Em Hong Kong, mesmo quando ainda não lia japonês, já adorava revistas japonesas. Eu pensava que sabia muito sobre revistas japonesas mas, quando entrei na Kage ou na Keibunsha, apercebi-me do pouco sabia. Existem vários fanzines independentes no Japão – pequenas publicações com apenas algumas dúzias de páginas A5 agrafadas. São difíceis de encontrar, excepto em livrarias independentes.


Um dos fanzines mais conhecidos é o Arne, publicado até 2009 pela artista Ohashi Ayumi. Quando fundou a revista, em 2002, Ohashi já tinha 62 anos. Naquela altura, queria arranjar uma desculpa para conhecer pessoas que idolatrava e decidiu criar uma publicação trimestral. Ohashi Ayumi disse desde o começo que publicaria apenas 30 números da revista, porque havia muita coisa que ainda queria fazer e era necessário estabelecer um prazo limite para que o fanzine lhe deixasse tempo para outros desafios.

- _OBJETIVO DO EXERCÍCIO_
Segundo o excerto, que idade tinha Ohashi Ayumi quando fundou o Arne? Responda com base apenas no excerto.

- _MATERIAL APRESENTADO_
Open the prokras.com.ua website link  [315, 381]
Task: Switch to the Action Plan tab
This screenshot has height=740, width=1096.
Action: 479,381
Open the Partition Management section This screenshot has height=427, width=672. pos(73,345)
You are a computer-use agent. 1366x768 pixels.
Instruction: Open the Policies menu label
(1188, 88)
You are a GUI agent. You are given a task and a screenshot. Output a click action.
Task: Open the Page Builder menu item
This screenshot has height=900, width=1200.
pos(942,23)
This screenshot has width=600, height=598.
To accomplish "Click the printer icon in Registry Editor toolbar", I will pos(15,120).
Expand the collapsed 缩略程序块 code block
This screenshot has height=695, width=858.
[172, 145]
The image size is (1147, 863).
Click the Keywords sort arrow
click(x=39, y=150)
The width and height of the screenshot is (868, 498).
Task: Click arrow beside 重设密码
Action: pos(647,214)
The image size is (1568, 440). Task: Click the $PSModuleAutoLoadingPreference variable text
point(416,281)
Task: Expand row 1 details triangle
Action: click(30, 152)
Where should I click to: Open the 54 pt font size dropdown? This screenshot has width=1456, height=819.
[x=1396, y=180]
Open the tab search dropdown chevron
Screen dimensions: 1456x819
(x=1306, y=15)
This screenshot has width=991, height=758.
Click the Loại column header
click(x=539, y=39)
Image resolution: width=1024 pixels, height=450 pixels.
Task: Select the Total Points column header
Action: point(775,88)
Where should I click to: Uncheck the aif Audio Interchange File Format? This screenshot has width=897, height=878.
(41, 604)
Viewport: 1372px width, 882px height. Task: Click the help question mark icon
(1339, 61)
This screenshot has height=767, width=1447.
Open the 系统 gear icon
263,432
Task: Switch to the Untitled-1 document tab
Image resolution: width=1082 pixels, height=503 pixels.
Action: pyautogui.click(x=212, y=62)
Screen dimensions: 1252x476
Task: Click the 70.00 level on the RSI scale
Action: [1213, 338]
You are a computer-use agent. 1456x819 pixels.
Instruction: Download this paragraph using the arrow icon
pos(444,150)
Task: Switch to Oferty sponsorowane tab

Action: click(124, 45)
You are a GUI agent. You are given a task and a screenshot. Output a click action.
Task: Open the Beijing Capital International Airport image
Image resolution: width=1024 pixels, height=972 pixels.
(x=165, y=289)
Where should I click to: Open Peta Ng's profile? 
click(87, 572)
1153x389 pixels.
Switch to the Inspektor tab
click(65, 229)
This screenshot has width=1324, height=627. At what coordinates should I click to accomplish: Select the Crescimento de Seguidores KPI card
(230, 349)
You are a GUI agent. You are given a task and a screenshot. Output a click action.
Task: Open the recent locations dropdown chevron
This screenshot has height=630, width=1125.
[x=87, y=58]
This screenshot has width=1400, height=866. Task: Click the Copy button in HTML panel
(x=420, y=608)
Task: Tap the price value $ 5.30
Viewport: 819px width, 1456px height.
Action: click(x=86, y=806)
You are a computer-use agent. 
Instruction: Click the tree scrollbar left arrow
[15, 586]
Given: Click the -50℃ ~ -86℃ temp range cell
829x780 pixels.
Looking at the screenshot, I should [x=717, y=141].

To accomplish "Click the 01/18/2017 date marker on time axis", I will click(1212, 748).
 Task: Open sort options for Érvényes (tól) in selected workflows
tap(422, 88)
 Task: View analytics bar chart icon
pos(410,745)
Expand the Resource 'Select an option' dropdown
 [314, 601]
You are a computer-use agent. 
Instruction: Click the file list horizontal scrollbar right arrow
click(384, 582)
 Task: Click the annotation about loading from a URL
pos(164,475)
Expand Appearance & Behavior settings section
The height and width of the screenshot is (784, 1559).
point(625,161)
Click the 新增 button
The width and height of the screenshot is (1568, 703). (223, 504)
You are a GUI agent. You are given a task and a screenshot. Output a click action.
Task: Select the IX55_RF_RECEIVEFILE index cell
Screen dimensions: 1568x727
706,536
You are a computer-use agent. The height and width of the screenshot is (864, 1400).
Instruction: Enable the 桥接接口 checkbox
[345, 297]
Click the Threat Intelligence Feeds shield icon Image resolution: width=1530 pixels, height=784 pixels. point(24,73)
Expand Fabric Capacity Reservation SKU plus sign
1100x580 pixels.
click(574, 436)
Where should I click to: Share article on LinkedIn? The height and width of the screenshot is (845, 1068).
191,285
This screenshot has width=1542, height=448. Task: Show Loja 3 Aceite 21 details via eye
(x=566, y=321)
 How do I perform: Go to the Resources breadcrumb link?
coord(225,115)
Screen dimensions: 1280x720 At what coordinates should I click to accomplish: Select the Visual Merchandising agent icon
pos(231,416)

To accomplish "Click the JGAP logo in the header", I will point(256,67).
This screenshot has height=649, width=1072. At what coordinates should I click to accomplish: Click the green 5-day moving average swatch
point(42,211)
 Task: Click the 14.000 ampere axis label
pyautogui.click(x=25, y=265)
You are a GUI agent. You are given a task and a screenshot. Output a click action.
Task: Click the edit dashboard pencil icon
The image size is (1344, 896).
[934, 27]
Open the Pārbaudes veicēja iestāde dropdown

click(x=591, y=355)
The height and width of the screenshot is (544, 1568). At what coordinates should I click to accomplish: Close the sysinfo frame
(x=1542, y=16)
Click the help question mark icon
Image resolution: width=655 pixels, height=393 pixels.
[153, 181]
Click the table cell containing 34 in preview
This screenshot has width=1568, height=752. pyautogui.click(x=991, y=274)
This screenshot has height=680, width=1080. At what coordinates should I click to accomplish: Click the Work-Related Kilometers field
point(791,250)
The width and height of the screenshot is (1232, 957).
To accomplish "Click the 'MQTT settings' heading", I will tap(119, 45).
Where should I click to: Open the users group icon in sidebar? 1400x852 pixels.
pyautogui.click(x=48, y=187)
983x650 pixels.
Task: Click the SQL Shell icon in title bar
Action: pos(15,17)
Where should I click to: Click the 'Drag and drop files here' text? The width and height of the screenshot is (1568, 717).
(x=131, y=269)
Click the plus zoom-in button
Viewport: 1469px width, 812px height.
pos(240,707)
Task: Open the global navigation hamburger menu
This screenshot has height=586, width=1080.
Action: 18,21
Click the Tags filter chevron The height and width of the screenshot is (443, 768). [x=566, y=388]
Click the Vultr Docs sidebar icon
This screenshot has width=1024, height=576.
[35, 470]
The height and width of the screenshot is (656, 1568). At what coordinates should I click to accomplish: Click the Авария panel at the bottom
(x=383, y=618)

- _RESULTADO ABAIXO_
Tinha 62 anos.